De acordo com os últimos dados da Rede Brasileira de Pesquisa em Soberania e Segurança Alimentar (Rede Penssan), aproximadamente 117 milhões de brasileiros se encontram em estado de insegurança alimentar, isto é, sem acesso permanente a alimentos. Ainda há 19,1 milhões de brasileiros que passam por um quadro de insegurança alimentar grave, efetivamente não têm do que se alimentar.

Por outro lado, em 2021, tivemos um recorde de novos bilionários, 40 a mais que no ano de 2020, totalizando 315 bilionários, cujo às riquezas equivalem a 25,6% de todo PIB brasileiro do ano passado, ou seja, 315 pessoas detém o equivalente a 1/4 da riqueza que é produzida no país, enquanto milhões de brasileiros não possuem renda sequer para se alimentar.

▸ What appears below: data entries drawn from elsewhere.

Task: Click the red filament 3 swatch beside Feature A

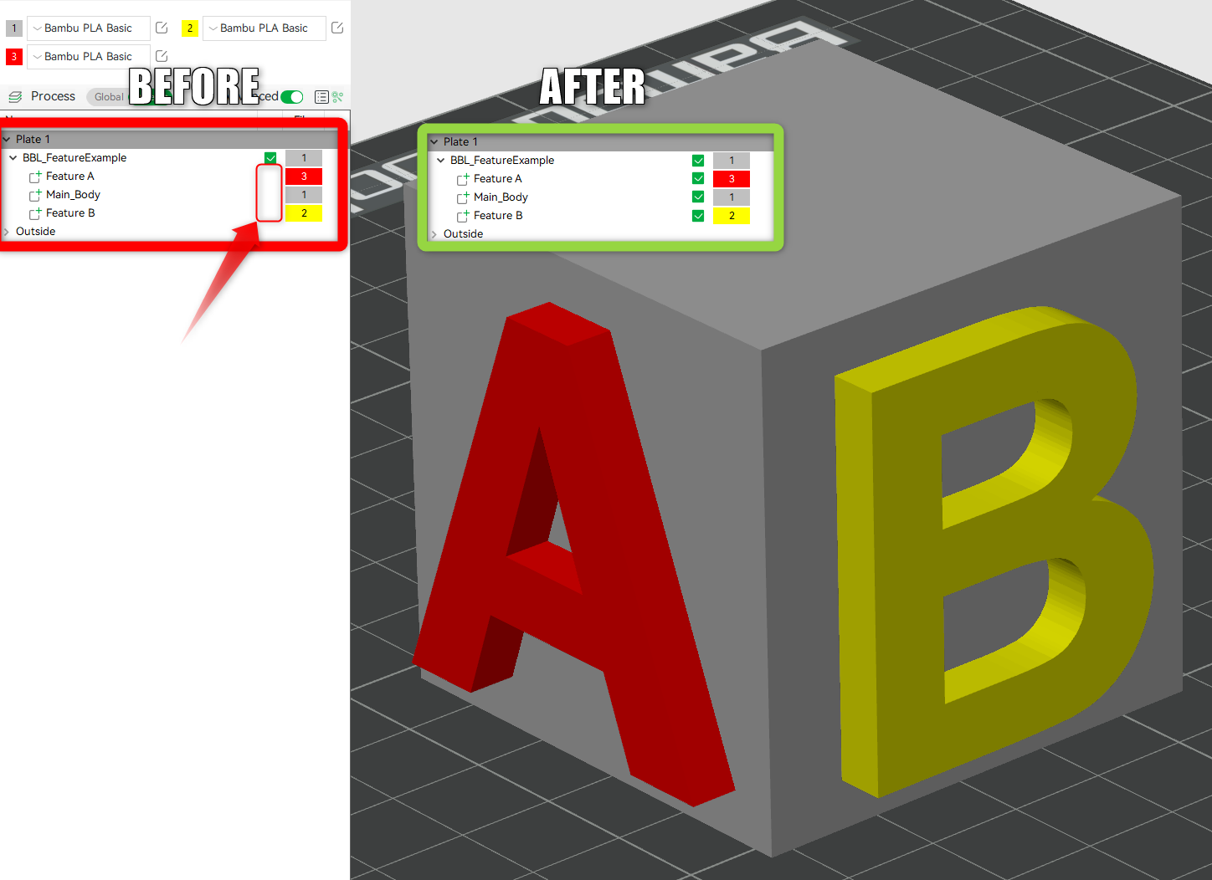Action: 303,177
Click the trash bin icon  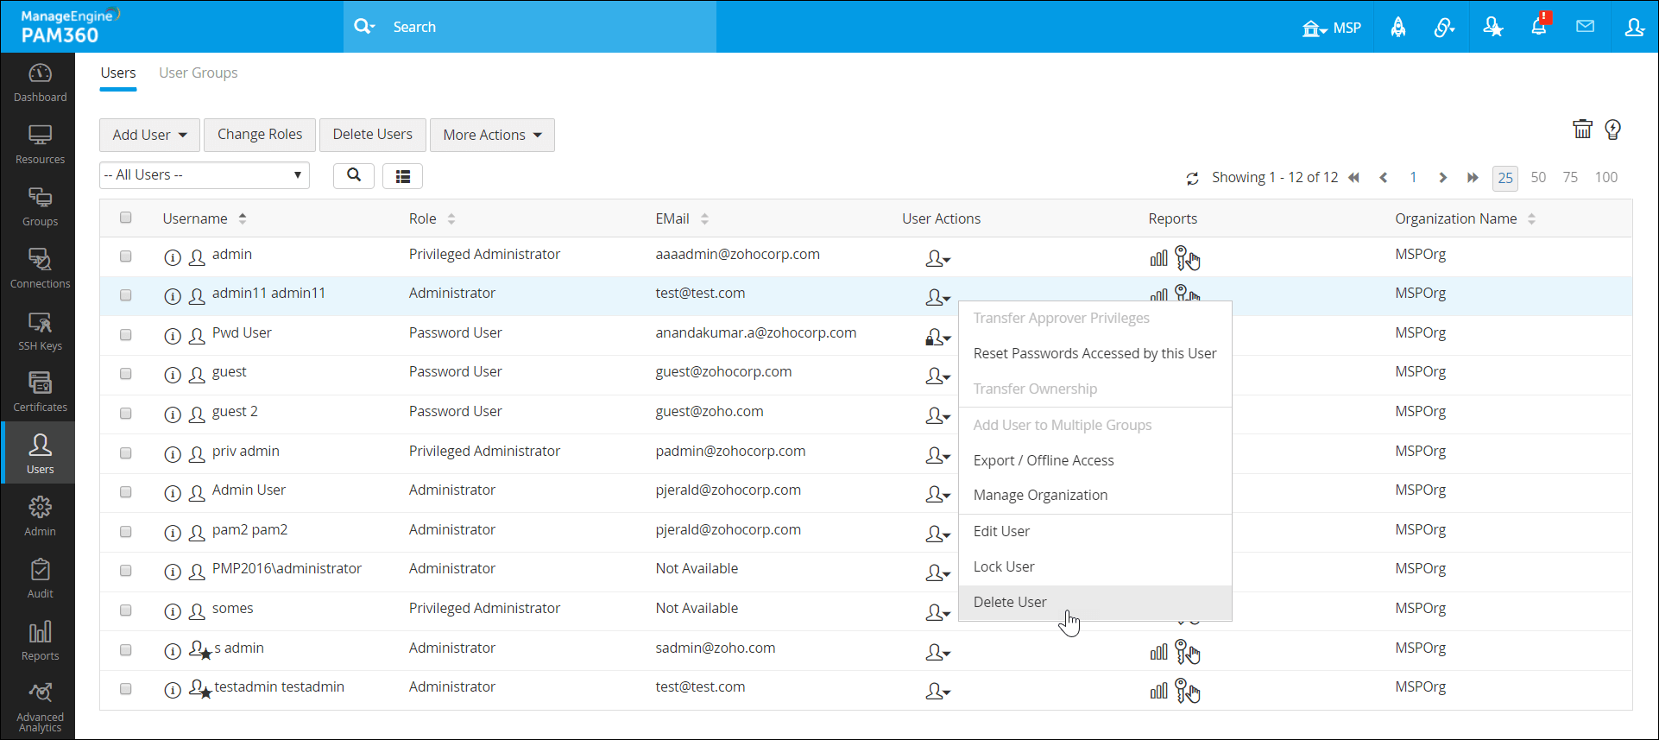tap(1582, 130)
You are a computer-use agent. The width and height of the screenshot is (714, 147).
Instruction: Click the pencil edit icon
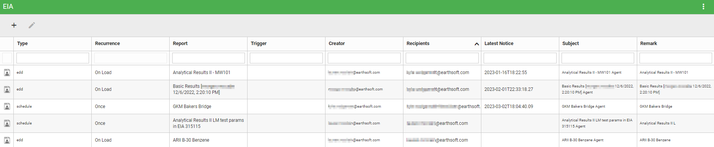tap(32, 25)
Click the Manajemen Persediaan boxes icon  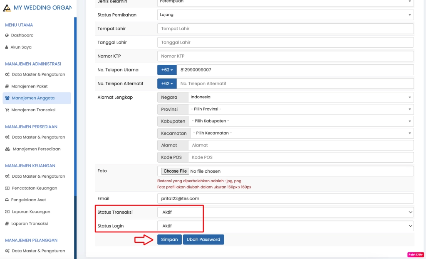[x=7, y=149]
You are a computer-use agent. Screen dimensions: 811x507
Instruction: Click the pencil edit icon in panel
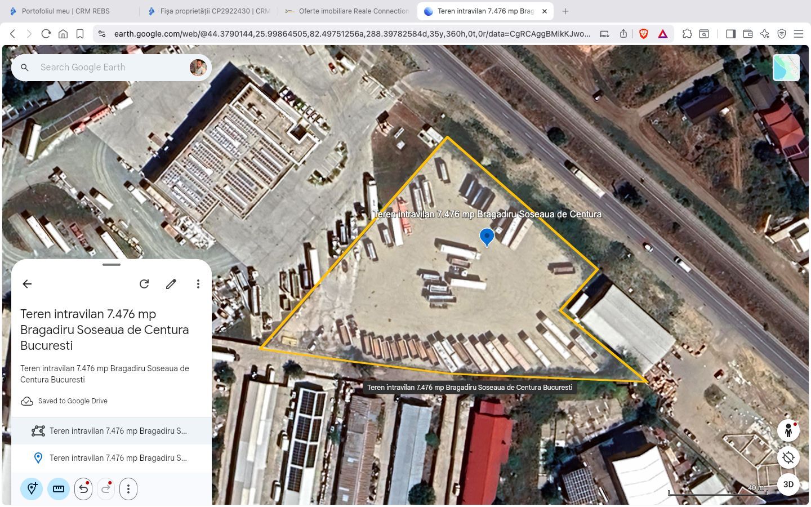171,284
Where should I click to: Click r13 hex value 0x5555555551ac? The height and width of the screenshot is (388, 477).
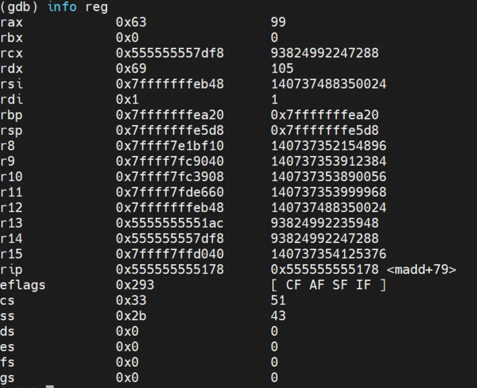(x=170, y=223)
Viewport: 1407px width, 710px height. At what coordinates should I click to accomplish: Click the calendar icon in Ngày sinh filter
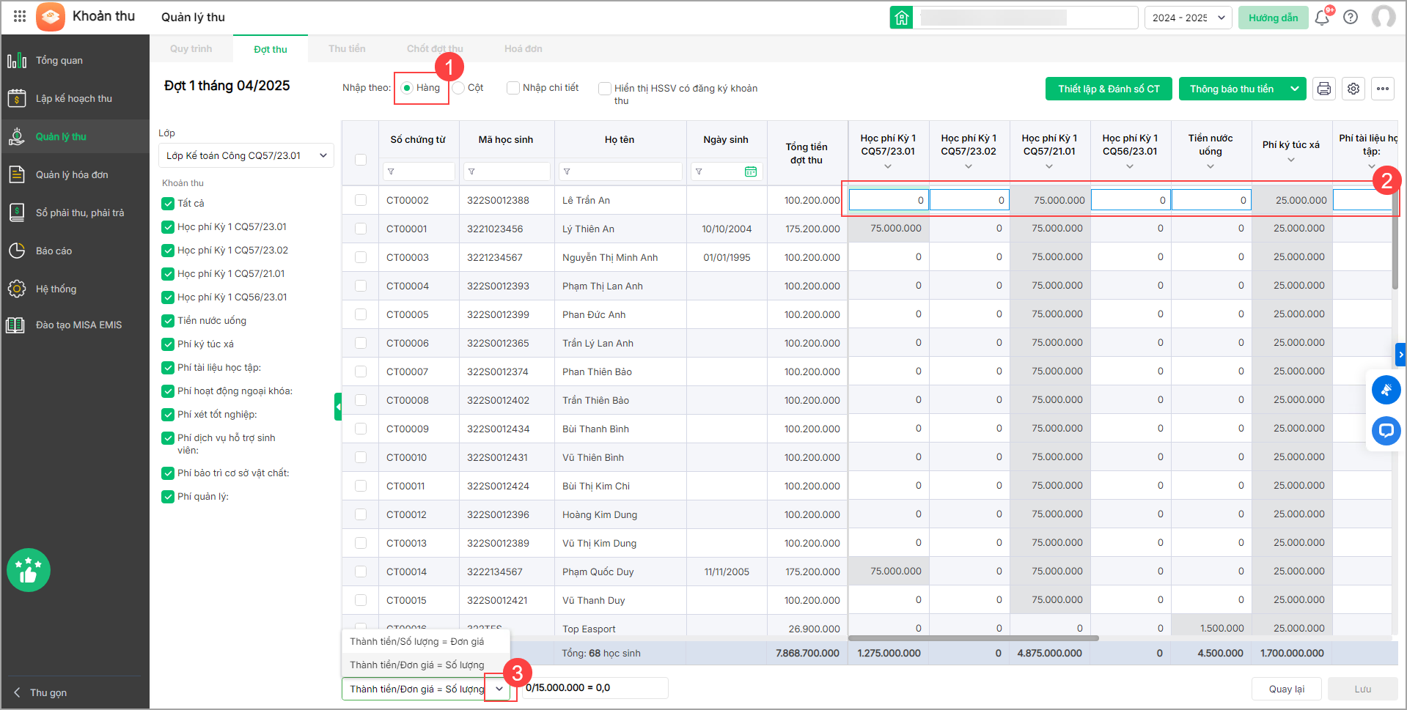[x=750, y=171]
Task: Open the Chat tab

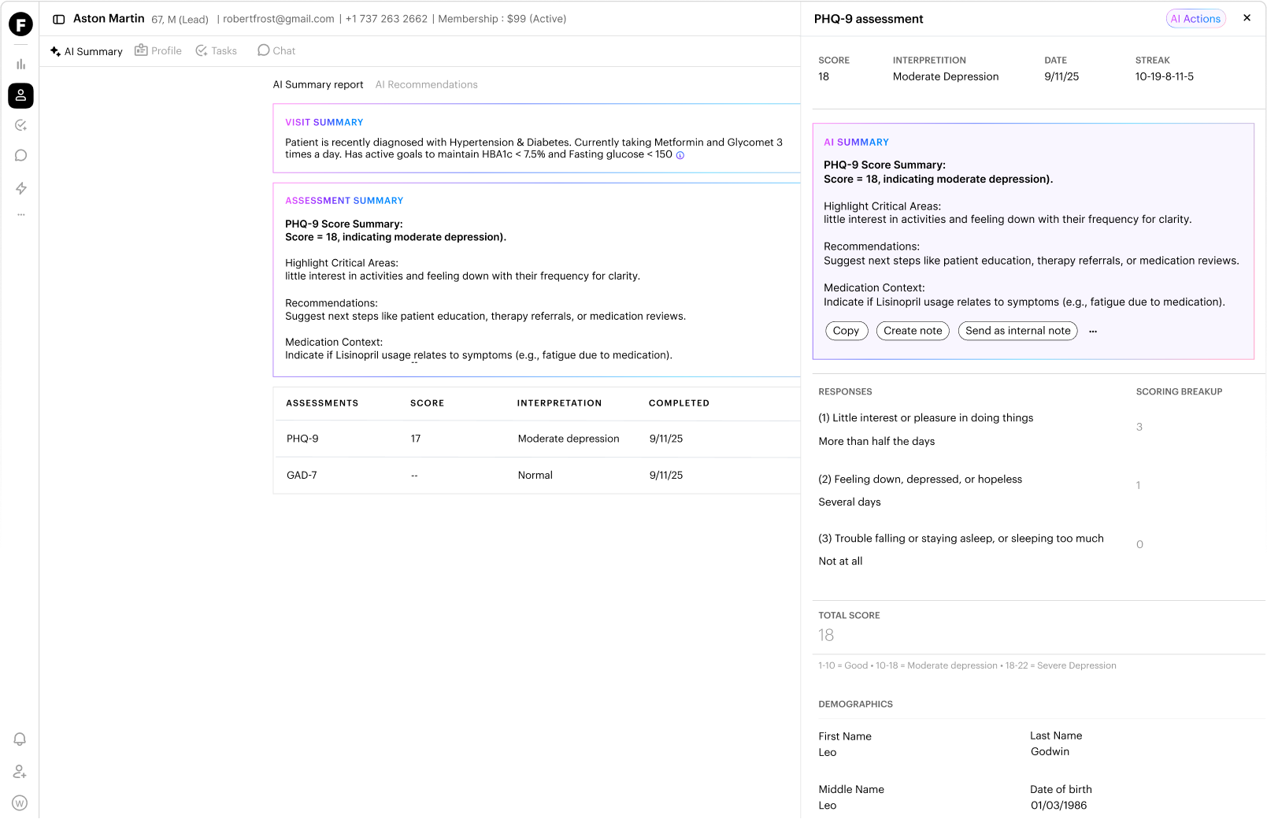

O mais surpreendente é que o aumento desse número, ocorre em meio ao caos sanitário e econômico gerado pela pandemia.

Irracional, perverso e imoral, são termos que se encaixam perfeitamente na descrição de um sistema econômico que permite esse tipo de aberração.

Imagem: fila ossos cuiaba A classe média e a antessala do fascismo
Fila de pessoas aguardando por ossos em açougue de Cuiabá se repete em muitas cidades brasileiras – Foto: Reprodução

É impossível olhar para o Brasil de 2021 e não pensar no quão patético foram os movimentos e atos que culminaram no impeachment em 2016. À medida em que ocorre o distanciamento histórico, olhamos para o retrovisor e vemos uma classe média cada vez mais distante da elite que um dia julgou ser e buscando alternativas políticas naquilo que se convencionou chamar de terceira via, agindo como se não fossem parte da devastação política e institucional em que o país foi lançado.

Com o preço da gasolina a R$3,75 em 2016, abaixo da inflação e o dólar a R$3,94, saíram às ruas esbravejando aos gritos de “impeachment” e “fora Dilma”. Eis que foram atendidos, e cinco anos após o impeachment, com o dólar a R$5,51 e o com novo aumento de combustíveis anunciado pela Petrobrás, atingindo a média de R$6,50, não dão um pio sequer, não saem às ruas, não se indignam e não colam adesivos misóginos nos tanques de seus carros.

Ao analisar o papel político da classe média na construção da nossa realidade e ver seu comportamento de submissão diante de um governo que destrói o país a olhos vistos, às palavras da professora de filosofia da USP, Marilena Chauí, ficam ainda mais cristalinas. Diz ela: “A classe média é uma abominação política, porque é fascista, é uma abominação ética porque é violenta, e é uma abominação cognitiva porque é ignorante”.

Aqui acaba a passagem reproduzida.